> [EXERCISE DESCRIPTION]: Print out the entries from the line containing "Pírgos (42, 2388)" through the last line, exactly, and print nothing else. Pictures are not copied.

> [MATERIAL FOR THIS EXERCISE]:
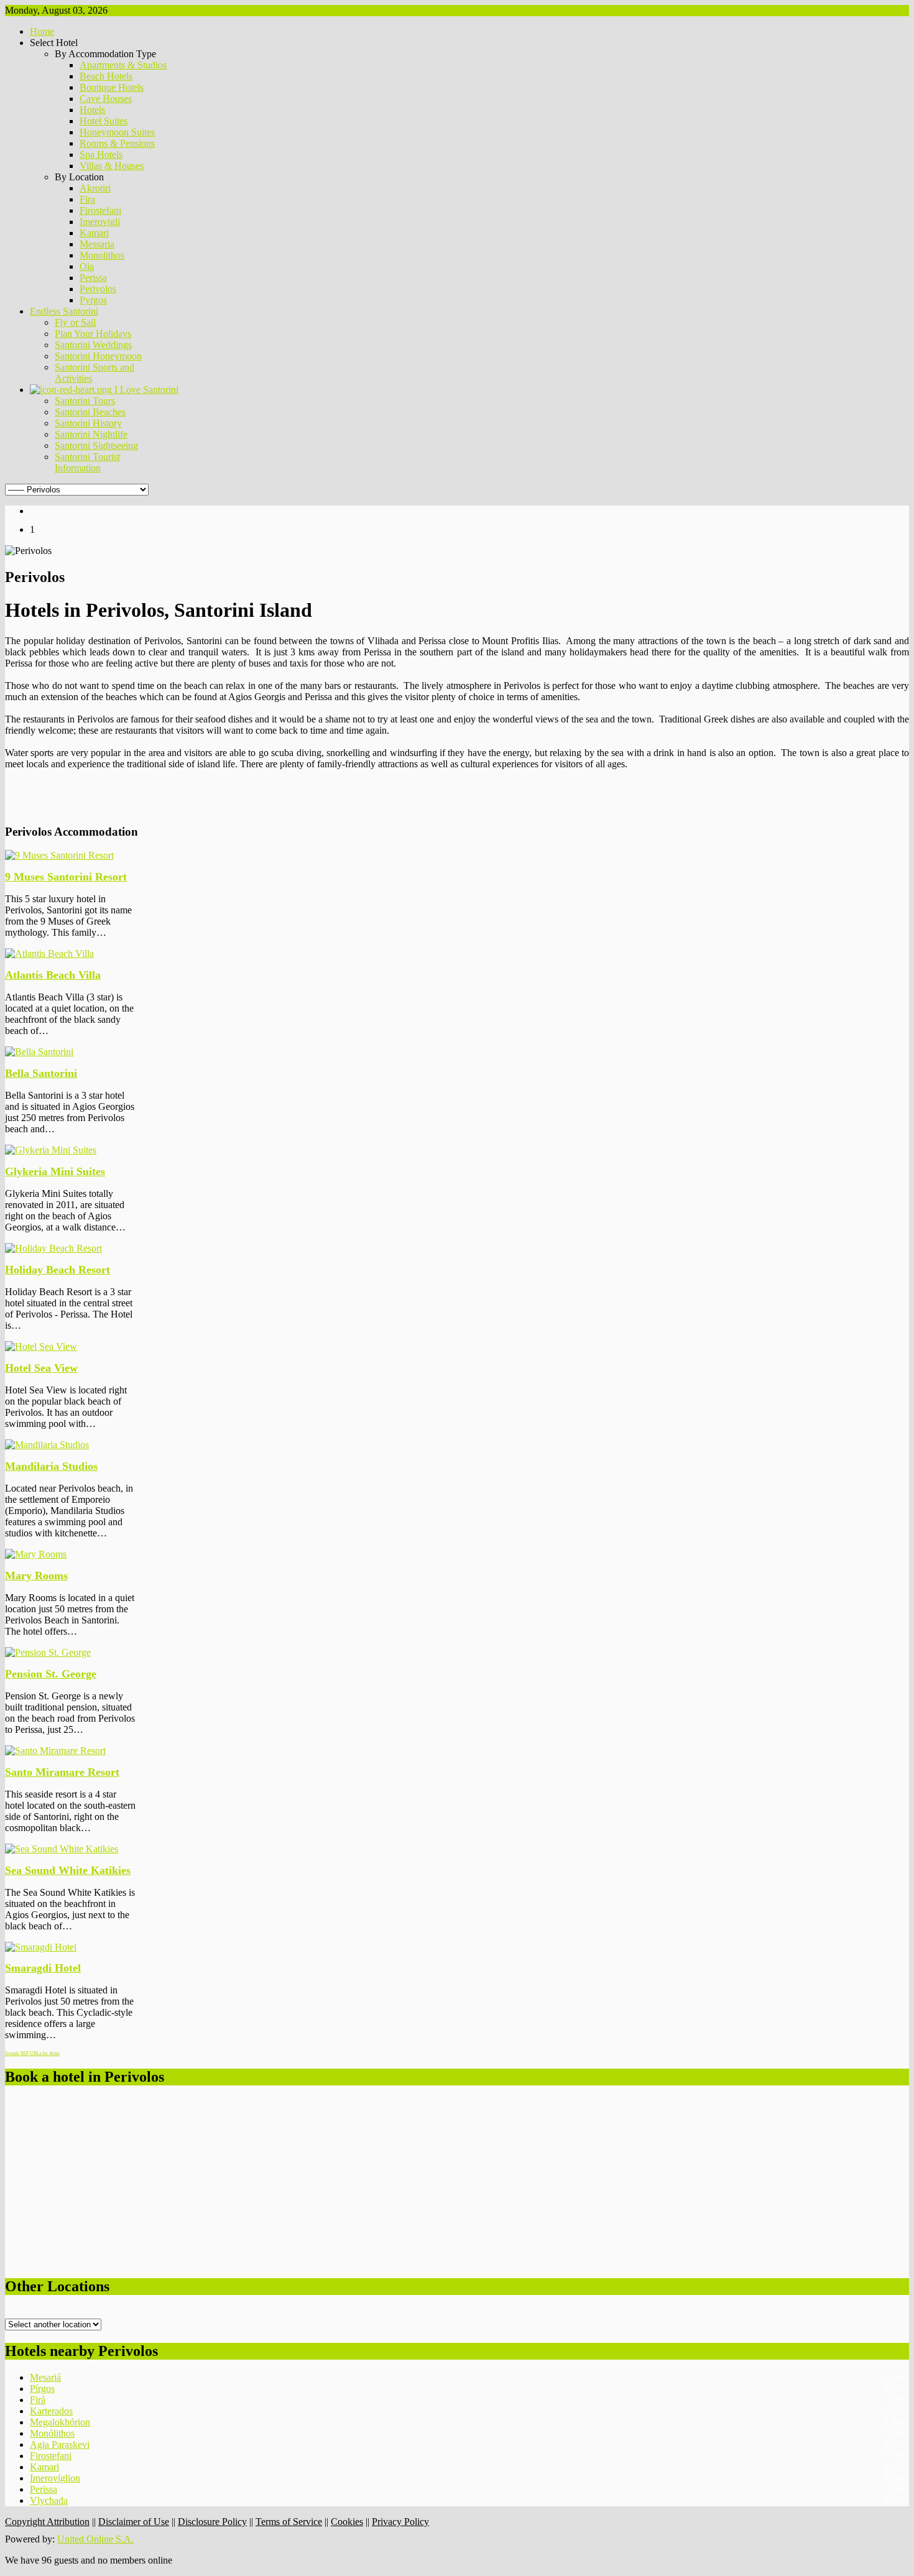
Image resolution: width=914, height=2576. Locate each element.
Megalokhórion (60, 2422)
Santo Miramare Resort (62, 1772)
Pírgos (42, 2388)
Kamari (44, 2467)
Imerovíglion (55, 2478)
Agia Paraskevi (60, 2444)
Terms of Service (289, 2521)
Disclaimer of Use (133, 2521)
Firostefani (51, 2455)
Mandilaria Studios (51, 1466)
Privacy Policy (400, 2521)
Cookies (347, 2521)
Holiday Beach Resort (57, 1269)
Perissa (43, 2489)
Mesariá (45, 2377)
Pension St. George (50, 1674)
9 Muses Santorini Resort (66, 876)
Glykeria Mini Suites (55, 1171)
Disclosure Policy (212, 2521)
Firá (37, 2399)
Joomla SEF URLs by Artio (32, 2053)
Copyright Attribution (47, 2521)
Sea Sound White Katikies (68, 1870)
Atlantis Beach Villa (53, 975)
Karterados (51, 2411)
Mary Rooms (36, 1575)
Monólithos (52, 2433)
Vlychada (49, 2500)
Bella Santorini (41, 1073)
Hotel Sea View (41, 1368)
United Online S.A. (95, 2539)
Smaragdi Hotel (43, 1968)
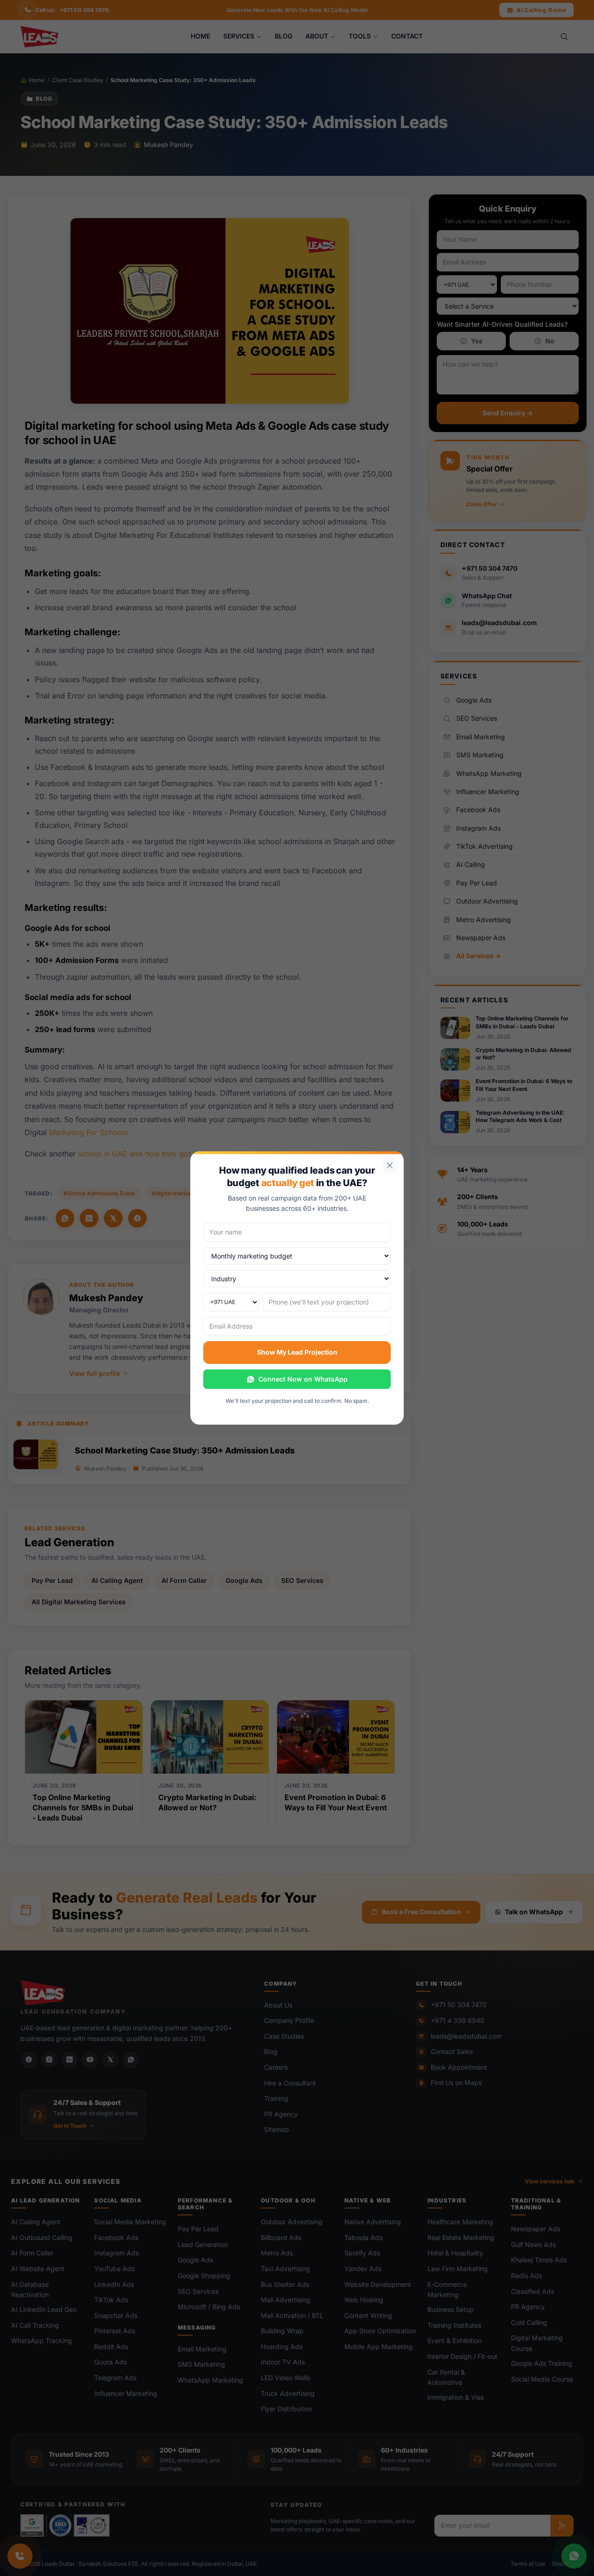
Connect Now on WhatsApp (303, 1379)
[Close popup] (389, 1165)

> [EXERCISE RESPONSE]:
Pírgos (42, 2388)
Kamari (44, 2467)
Imerovíglion (55, 2478)
Agia Paraskevi (60, 2444)
Terms of Service (289, 2521)
Disclaimer of Use (133, 2521)
Firostefani (51, 2455)
Mandilaria Studios (51, 1466)
Privacy Policy (400, 2521)
Cookies (347, 2521)
Holiday Beach Resort (57, 1269)
Perissa (43, 2489)
Mesariá (45, 2377)
Pension St. George (50, 1674)
9 Muses Santorini Resort (66, 876)
Glykeria Mini Suites (55, 1171)
Disclosure Policy (212, 2521)
Firá (37, 2399)
Joomla SEF URLs by Artio (32, 2053)
Copyright Attribution (47, 2521)
Sea Sound White Katikies (68, 1870)
Atlantis Beach Villa (53, 975)
Karterados (51, 2411)
Mary Rooms (36, 1575)
Monólithos (52, 2433)
Vlychada (49, 2500)
Bella Santorini (41, 1073)
Hotel Sea View (41, 1368)
United Online S.A. (95, 2539)
Smaragdi Hotel (43, 1968)
Connect Now on WhatsApp (303, 1379)
[Close popup] (389, 1165)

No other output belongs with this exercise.